### DATA FOR THE TASK
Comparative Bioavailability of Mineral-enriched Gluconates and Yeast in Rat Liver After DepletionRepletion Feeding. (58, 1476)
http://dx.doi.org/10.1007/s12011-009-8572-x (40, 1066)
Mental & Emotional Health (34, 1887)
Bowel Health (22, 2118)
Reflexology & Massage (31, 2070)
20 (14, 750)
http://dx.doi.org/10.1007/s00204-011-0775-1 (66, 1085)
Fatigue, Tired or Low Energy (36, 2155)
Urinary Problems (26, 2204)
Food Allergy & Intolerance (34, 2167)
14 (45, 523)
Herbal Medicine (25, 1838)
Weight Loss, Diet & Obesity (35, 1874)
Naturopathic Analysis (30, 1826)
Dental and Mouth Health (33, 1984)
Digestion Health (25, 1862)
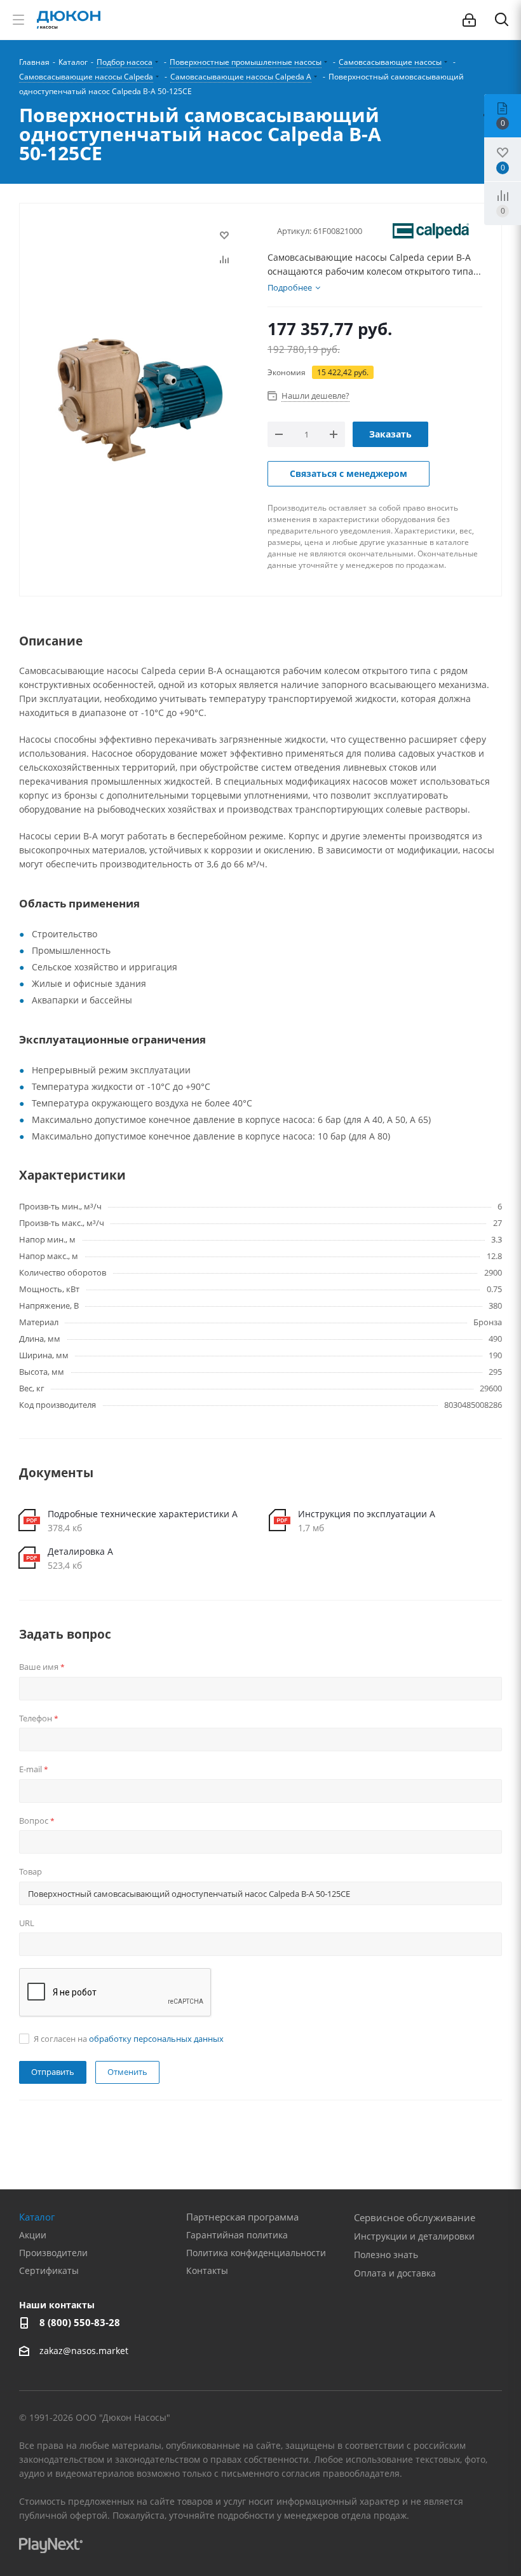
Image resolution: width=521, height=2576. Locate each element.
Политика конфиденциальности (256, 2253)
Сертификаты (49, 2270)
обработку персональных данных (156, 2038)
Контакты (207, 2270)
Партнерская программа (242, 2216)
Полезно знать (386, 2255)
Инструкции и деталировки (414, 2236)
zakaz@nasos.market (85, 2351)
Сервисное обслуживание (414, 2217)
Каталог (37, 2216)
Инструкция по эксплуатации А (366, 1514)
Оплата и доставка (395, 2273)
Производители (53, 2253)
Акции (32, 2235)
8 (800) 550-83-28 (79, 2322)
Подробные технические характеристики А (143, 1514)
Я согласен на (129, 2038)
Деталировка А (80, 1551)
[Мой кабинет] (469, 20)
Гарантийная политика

### PROBLEM DETAILS
Only a number belongs in the answer: the number of lines in the preceding data that hold "Health".

### RESPONSE TO THE TASK
4